What the exercise asks - Retype the entries below word for word, leaving none out.

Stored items
_____
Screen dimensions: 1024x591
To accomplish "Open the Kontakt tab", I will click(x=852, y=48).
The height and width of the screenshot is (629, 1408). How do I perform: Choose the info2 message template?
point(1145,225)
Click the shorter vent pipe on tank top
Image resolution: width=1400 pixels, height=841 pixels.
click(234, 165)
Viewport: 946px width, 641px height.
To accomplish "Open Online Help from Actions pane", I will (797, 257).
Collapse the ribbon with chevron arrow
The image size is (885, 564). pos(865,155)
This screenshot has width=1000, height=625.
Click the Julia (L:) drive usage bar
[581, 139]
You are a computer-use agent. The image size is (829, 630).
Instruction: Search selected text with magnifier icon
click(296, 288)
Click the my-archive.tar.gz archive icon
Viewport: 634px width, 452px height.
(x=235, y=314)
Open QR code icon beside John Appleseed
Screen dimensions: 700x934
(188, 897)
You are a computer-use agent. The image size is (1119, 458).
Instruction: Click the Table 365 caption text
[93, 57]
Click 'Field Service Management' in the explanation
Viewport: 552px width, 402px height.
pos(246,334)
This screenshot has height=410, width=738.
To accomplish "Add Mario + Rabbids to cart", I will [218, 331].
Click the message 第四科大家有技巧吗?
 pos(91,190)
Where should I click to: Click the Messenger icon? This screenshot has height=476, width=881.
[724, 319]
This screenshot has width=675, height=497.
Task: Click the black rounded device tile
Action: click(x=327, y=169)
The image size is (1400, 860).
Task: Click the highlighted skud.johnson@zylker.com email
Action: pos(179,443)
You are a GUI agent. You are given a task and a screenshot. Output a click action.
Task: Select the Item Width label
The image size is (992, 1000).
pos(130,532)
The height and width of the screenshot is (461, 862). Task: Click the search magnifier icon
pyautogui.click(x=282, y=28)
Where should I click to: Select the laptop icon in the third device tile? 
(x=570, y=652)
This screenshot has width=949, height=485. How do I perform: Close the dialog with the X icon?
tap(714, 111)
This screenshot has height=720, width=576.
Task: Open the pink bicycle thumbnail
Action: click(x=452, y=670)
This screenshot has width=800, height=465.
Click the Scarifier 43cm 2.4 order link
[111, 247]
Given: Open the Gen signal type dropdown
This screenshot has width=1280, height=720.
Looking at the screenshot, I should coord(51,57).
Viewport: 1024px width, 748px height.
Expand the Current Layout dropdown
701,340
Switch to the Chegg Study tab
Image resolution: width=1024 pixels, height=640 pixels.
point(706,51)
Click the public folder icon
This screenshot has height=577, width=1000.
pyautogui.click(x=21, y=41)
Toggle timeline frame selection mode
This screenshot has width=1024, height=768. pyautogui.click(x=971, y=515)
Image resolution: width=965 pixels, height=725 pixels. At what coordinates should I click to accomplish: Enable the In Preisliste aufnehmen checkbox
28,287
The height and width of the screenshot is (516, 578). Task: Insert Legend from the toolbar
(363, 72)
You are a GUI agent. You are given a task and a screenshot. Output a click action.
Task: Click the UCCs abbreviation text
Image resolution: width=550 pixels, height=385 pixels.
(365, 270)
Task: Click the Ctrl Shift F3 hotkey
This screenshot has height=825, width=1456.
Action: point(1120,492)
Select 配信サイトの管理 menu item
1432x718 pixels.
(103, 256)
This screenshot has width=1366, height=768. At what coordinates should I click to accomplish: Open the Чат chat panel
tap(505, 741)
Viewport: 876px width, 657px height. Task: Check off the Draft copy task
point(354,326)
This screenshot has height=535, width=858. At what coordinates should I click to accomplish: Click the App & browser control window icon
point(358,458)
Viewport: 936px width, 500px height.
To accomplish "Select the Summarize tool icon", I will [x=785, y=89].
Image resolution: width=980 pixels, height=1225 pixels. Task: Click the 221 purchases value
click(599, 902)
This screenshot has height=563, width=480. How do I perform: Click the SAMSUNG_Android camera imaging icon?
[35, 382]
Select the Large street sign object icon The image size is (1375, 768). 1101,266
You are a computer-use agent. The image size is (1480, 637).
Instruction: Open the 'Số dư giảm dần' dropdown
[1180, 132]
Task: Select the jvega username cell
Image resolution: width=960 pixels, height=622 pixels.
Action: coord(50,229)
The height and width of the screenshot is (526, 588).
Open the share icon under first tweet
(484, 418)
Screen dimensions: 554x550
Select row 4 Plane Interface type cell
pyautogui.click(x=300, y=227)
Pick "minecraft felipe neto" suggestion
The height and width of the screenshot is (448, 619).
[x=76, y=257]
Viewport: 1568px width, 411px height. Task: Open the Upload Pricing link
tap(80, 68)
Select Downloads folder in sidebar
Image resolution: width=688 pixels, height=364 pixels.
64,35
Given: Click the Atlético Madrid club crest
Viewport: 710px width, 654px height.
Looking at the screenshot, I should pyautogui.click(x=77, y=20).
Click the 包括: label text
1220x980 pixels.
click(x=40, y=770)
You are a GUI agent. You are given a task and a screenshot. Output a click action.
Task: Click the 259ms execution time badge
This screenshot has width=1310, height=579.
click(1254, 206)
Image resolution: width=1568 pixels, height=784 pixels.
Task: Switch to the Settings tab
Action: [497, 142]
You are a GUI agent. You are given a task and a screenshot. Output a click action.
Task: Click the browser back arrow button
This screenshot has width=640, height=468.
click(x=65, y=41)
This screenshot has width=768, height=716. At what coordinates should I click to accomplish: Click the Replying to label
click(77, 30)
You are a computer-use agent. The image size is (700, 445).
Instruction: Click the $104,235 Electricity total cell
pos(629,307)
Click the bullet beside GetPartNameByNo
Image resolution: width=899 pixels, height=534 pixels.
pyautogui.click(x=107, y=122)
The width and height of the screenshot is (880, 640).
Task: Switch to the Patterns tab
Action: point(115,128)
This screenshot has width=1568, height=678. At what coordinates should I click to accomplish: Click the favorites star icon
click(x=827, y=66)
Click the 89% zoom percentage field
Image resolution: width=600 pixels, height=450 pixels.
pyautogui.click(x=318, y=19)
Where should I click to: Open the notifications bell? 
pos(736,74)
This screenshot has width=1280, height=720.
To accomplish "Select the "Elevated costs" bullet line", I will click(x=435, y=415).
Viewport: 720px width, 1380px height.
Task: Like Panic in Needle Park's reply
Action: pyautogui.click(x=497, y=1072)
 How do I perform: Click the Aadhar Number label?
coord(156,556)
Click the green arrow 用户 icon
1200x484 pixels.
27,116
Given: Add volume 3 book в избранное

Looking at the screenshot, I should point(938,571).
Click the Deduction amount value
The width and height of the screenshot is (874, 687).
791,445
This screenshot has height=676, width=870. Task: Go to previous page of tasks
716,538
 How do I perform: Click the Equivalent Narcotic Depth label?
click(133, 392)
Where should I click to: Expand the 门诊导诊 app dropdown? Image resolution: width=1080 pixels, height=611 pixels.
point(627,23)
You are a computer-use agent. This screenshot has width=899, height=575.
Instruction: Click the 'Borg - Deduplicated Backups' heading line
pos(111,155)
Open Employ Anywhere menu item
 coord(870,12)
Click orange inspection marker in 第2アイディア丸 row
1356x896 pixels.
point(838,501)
_____
Completed task -
Screen dimensions: 1024x591
To accomplish "Open the Kontakt tab", I will click(x=852, y=48).
The height and width of the screenshot is (629, 1408). How do I perform: Choose the info2 message template?
point(1145,225)
Click the shorter vent pipe on tank top
Image resolution: width=1400 pixels, height=841 pixels.
click(234, 165)
Viewport: 946px width, 641px height.
To accomplish "Open Online Help from Actions pane", I will (797, 257).
Collapse the ribbon with chevron arrow
The image size is (885, 564). pos(865,155)
This screenshot has width=1000, height=625.
Click the Julia (L:) drive usage bar
[581, 139]
You are a computer-use agent. The image size is (829, 630).
Instruction: Search selected text with magnifier icon
click(296, 288)
Click the my-archive.tar.gz archive icon
Viewport: 634px width, 452px height.
(x=235, y=314)
Open QR code icon beside John Appleseed
Screen dimensions: 700x934
(188, 897)
You are a computer-use agent. The image size is (1119, 458).
Instruction: Click the Table 365 caption text
[93, 57]
Click 'Field Service Management' in the explanation
Viewport: 552px width, 402px height.
pos(246,334)
This screenshot has height=410, width=738.
To accomplish "Add Mario + Rabbids to cart", I will [218, 331].
Click the message 第四科大家有技巧吗?
 pos(91,190)
Where should I click to: Click the Messenger icon? This screenshot has height=476, width=881.
[724, 319]
This screenshot has width=675, height=497.
Task: Click the black rounded device tile
Action: click(x=327, y=169)
The image size is (1400, 860).
Task: Click the highlighted skud.johnson@zylker.com email
Action: pos(179,443)
You are a GUI agent. You are given a task and a screenshot. Output a click action.
Task: Select the Item Width label
The image size is (992, 1000).
pos(130,532)
The height and width of the screenshot is (461, 862). Task: Click the search magnifier icon
pyautogui.click(x=282, y=28)
Where should I click to: Select the laptop icon in the third device tile? 
(x=570, y=652)
This screenshot has width=949, height=485. How do I perform: Close the dialog with the X icon?
tap(714, 111)
This screenshot has height=720, width=576.
Task: Open the pink bicycle thumbnail
Action: click(x=452, y=670)
This screenshot has width=800, height=465.
Click the Scarifier 43cm 2.4 order link
[111, 247]
Given: Open the Gen signal type dropdown
This screenshot has width=1280, height=720.
Looking at the screenshot, I should coord(51,57).
Viewport: 1024px width, 748px height.
Expand the Current Layout dropdown
701,340
Switch to the Chegg Study tab
Image resolution: width=1024 pixels, height=640 pixels.
point(706,51)
Click the public folder icon
This screenshot has height=577, width=1000.
pyautogui.click(x=21, y=41)
Toggle timeline frame selection mode
This screenshot has width=1024, height=768. pyautogui.click(x=971, y=515)
Image resolution: width=965 pixels, height=725 pixels. At what coordinates should I click to accomplish: Enable the In Preisliste aufnehmen checkbox
28,287
The height and width of the screenshot is (516, 578). Task: Insert Legend from the toolbar
(363, 72)
You are a GUI agent. You are given a task and a screenshot. Output a click action.
Task: Click the UCCs abbreviation text
Image resolution: width=550 pixels, height=385 pixels.
(365, 270)
Task: Click the Ctrl Shift F3 hotkey
This screenshot has height=825, width=1456.
Action: point(1120,492)
Select 配信サイトの管理 menu item
1432x718 pixels.
(103, 256)
This screenshot has width=1366, height=768. At what coordinates should I click to accomplish: Open the Чат chat panel
tap(505, 741)
Viewport: 876px width, 657px height. Task: Check off the Draft copy task
point(354,326)
This screenshot has height=535, width=858. At what coordinates should I click to accomplish: Click the App & browser control window icon
point(358,458)
Viewport: 936px width, 500px height.
To accomplish "Select the Summarize tool icon", I will [x=785, y=89].
Image resolution: width=980 pixels, height=1225 pixels. Task: Click the 221 purchases value
click(599, 902)
This screenshot has height=563, width=480. How do I perform: Click the SAMSUNG_Android camera imaging icon?
[35, 382]
Select the Large street sign object icon The image size is (1375, 768). 1101,266
You are a computer-use agent. The image size is (1480, 637).
Instruction: Open the 'Số dư giảm dần' dropdown
[1180, 132]
Task: Select the jvega username cell
Image resolution: width=960 pixels, height=622 pixels.
Action: coord(50,229)
The height and width of the screenshot is (526, 588).
Open the share icon under first tweet
(484, 418)
Screen dimensions: 554x550
Select row 4 Plane Interface type cell
pyautogui.click(x=300, y=227)
Pick "minecraft felipe neto" suggestion
The height and width of the screenshot is (448, 619).
[x=76, y=257]
Viewport: 1568px width, 411px height. Task: Open the Upload Pricing link
tap(80, 68)
Select Downloads folder in sidebar
Image resolution: width=688 pixels, height=364 pixels.
64,35
Given: Click the Atlético Madrid club crest
Viewport: 710px width, 654px height.
Looking at the screenshot, I should pyautogui.click(x=77, y=20).
Click the 包括: label text
1220x980 pixels.
click(x=40, y=770)
You are a GUI agent. You are given a task and a screenshot. Output a click action.
Task: Click the 259ms execution time badge
This screenshot has width=1310, height=579.
click(1254, 206)
Image resolution: width=1568 pixels, height=784 pixels.
Task: Switch to the Settings tab
Action: [497, 142]
You are a GUI agent. You are given a task and a screenshot. Output a click action.
Task: Click the browser back arrow button
This screenshot has width=640, height=468.
click(x=65, y=41)
This screenshot has width=768, height=716. At what coordinates should I click to accomplish: Click the Replying to label
click(77, 30)
You are a computer-use agent. The image size is (700, 445).
Instruction: Click the $104,235 Electricity total cell
pos(629,307)
Click the bullet beside GetPartNameByNo
Image resolution: width=899 pixels, height=534 pixels.
pyautogui.click(x=107, y=122)
The width and height of the screenshot is (880, 640).
Task: Switch to the Patterns tab
Action: point(115,128)
This screenshot has width=1568, height=678. At what coordinates should I click to accomplish: Click the favorites star icon
click(x=827, y=66)
Click the 89% zoom percentage field
Image resolution: width=600 pixels, height=450 pixels.
pyautogui.click(x=318, y=19)
Where should I click to: Open the notifications bell? 
pos(736,74)
This screenshot has width=1280, height=720.
To accomplish "Select the "Elevated costs" bullet line", I will click(x=435, y=415).
Viewport: 720px width, 1380px height.
Task: Like Panic in Needle Park's reply
Action: pyautogui.click(x=497, y=1072)
 How do I perform: Click the Aadhar Number label?
coord(156,556)
Click the green arrow 用户 icon
1200x484 pixels.
27,116
Given: Add volume 3 book в избранное

Looking at the screenshot, I should point(938,571).
Click the Deduction amount value
The width and height of the screenshot is (874, 687).
791,445
This screenshot has height=676, width=870. Task: Go to previous page of tasks
716,538
 How do I perform: Click the Equivalent Narcotic Depth label?
click(133, 392)
Where should I click to: Expand the 门诊导诊 app dropdown? Image resolution: width=1080 pixels, height=611 pixels.
point(627,23)
You are a computer-use agent. This screenshot has width=899, height=575.
Instruction: Click the 'Borg - Deduplicated Backups' heading line
pos(111,155)
Open Employ Anywhere menu item
 coord(870,12)
Click orange inspection marker in 第2アイディア丸 row
1356x896 pixels.
point(838,501)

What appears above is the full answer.